Finland asks to end tax agreement with Portugal

  • ECO News
  • 13 April 2018

The 2016 agreement has not yet arrived in the Portuguese Parliament, according to the Finnish Finance Ministry. The Finnish law will be enforced if there isn't a replacement for the old treaty.

Finland is planning to terminate the tax agreement signed with Portugal in 1970. This agreement, among other things, restricts Finland’s right to tax some pensions received there.

In a press release, the Finnish Finance Ministry explains that the 1970 treaty to avoid double taxation is still in place, but highlights that another deal was signed in 2016, which should start being enforced in 2019. However, Portugal hasn’t handed in to Parliament yet. The agreement must be accepted by both countries to be implemented, and one needs to notify the other. This notification must arrive 30 days before the end of 2018, the press release underlines.

The treaty currently enforced restricts Finland’s right to tax certain pensions paid by the country and income received from renting or selling residential apartments located in Finland, the press release states.

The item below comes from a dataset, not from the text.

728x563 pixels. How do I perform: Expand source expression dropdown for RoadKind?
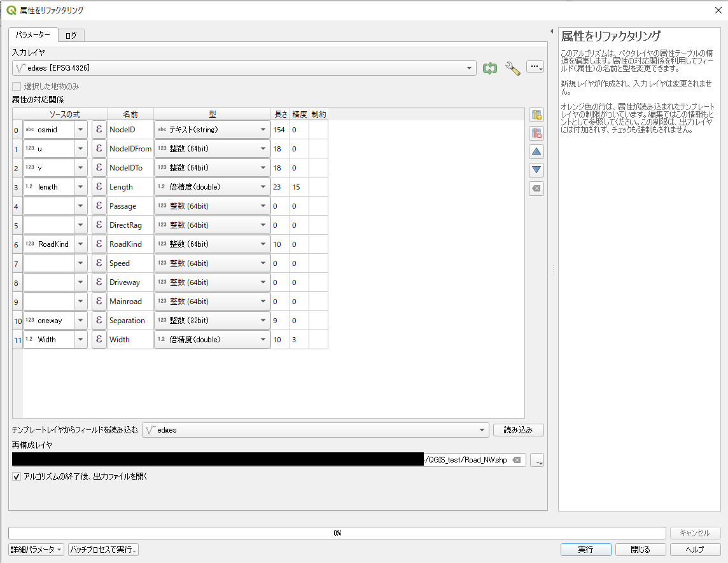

According to the Finnish Finance minister, Petteri Orpo, “the tax treaty between Finland and Portugal that is still in force is inconsistent with the notion of fairness regarding taxation of pensions”, so the Government is asking for the deal to end as of 2019. The minister also recalls that the negotiations for a new treaty are based on “a cooperative spirit”, and says he hopes “the agreement can also be adopted by Portugal in time”.

The termination of the treaty should take place by the end of June, considering the goal is to implement it in 2019. The Finnish legislation will apply if Portugal does not adopt the new treaty: the same is to say that Finland will no longer have restrictions in enforcing tax legislation.

According to the agency Xinhua, quoting the Government advisor Antero Toivainen in statements to the newspaper Helsingin Sanomat, Finland had never turned its back on a tax agreement with any other country.